It is scheduled for 6:30 p.m. at the Peace Lutheran Church on North 51st Street.
The service comes amidst the search for two missing Milwaukee boys. Purvis Parker, 11, and Quadrevion Henning, 12, have been missing since March 19.
The Milwaukee Brewers are also helping out with the search. The boys' pictures are being shown before and during games at Miller Park. The pictures will also appear outside on the Miller Park's lighted billboard along Interstate 94. On Friday and Saturday Brewers' fans who come to the games will find fliers on their cars with the boys' pictures on them.
NAACP volunteers are handing out the fliers.

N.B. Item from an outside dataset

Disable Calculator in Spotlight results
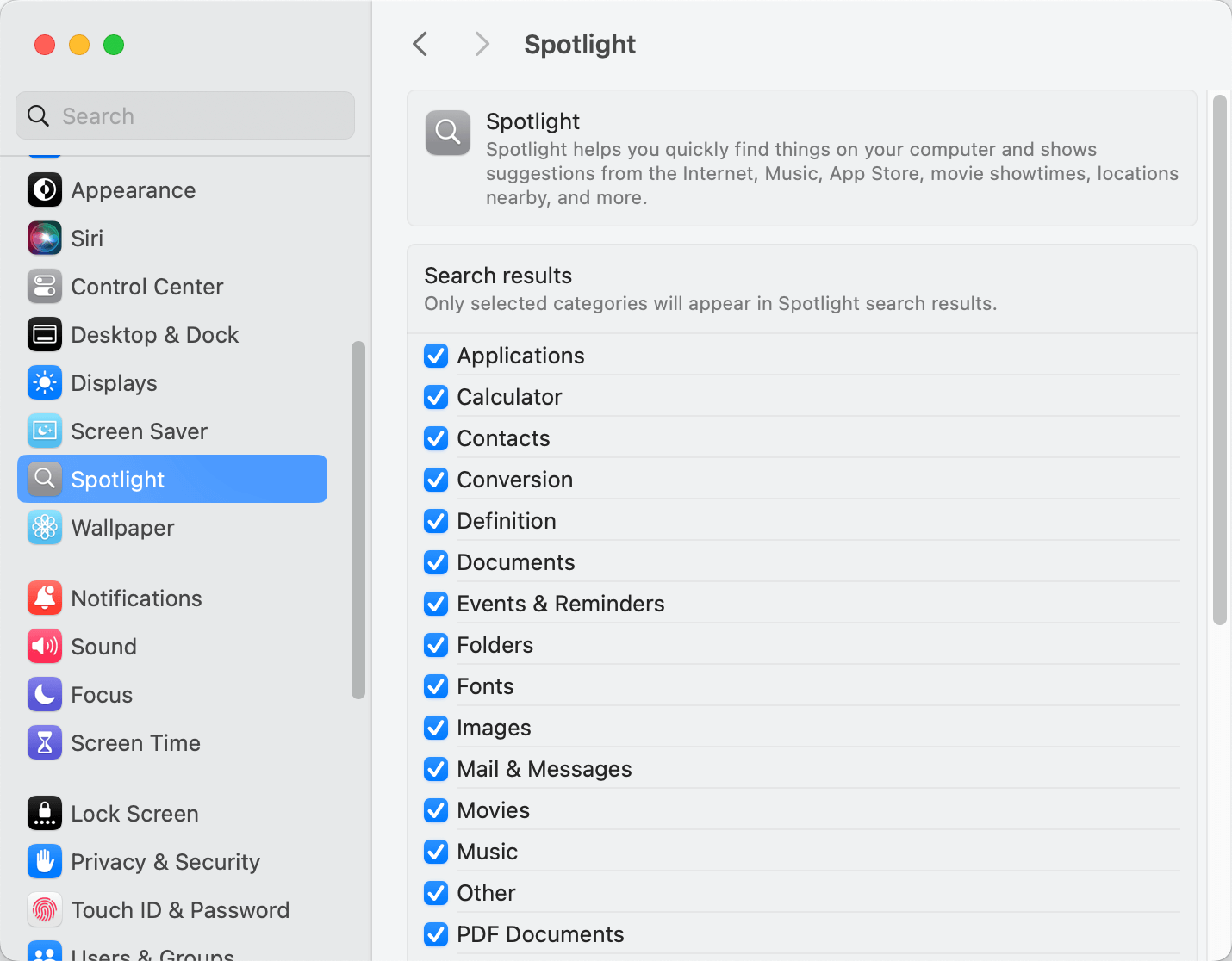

Meanwhile, investigators are taking a closer look into the families the boys. Investigators are retracing family members' original stories when the boys first disappeared.
They are also checking family interviews with the media.
Milwaukee police said Monday that they were pulling back their mobile command units which have been used to search for the boys.
Police still have no idea what happened to them.
"We're consolidating all of our operations at the emergency operations center. We don't want anyone in the neighborhood to get the impression or have the idea that we are moving our operations out of there, that we're backing off on the search. That's certainly not the case," Milwaukee Police Department public relations manager Anne Schwartz said.
Milwaukee police and members of the U.S. Army Reserve searched an 11-mile stretch of the Menomonee River Parkway Sunday.
Henning goes to Labrew Troopers Military Academy and wants to be in the Army.
That is partly why the military got involved in the search.
Police said they still have little to go on. Deputy Chief Brian O'Keefe said said they removed computers from the boys' homes Wednesday to see if there was any e-mail activity that could lead them to the boys.
The reward fund is now up near $60,000.
If you have any information about the missing boys call the tip line at (877) 628-3804.
April 11th -
Search For Missing Milwaukee Boys Enters Fourth Week
Family Working To Keep Search Going
MILWAUKEE, Wis. -- The search for two missing Milwaukee boys is entering its fourth week.
The boys' families are keeping busy trying to keep the case in the public eye.
Family members want the faces of Purvis Virginia Parker and Quadrevion Henning everywhere.
This week, the boys' pictures are posted in Auto Mart Magazine.
Volunteers spent the weekend tying white ribbons around trees throughout Milwaukee. They said the ribbons are a sign of support for the families and a sign of hope the boys will return home safely.
"It's very frustrating. We want nothing better than to bring the boys home tomorrow and bring them back to their families," said Milwaukee Police Chief Nan Haggerty in an interview on Monday. "It's frustrating. We've pulled out all the stops doing everything we possibly can."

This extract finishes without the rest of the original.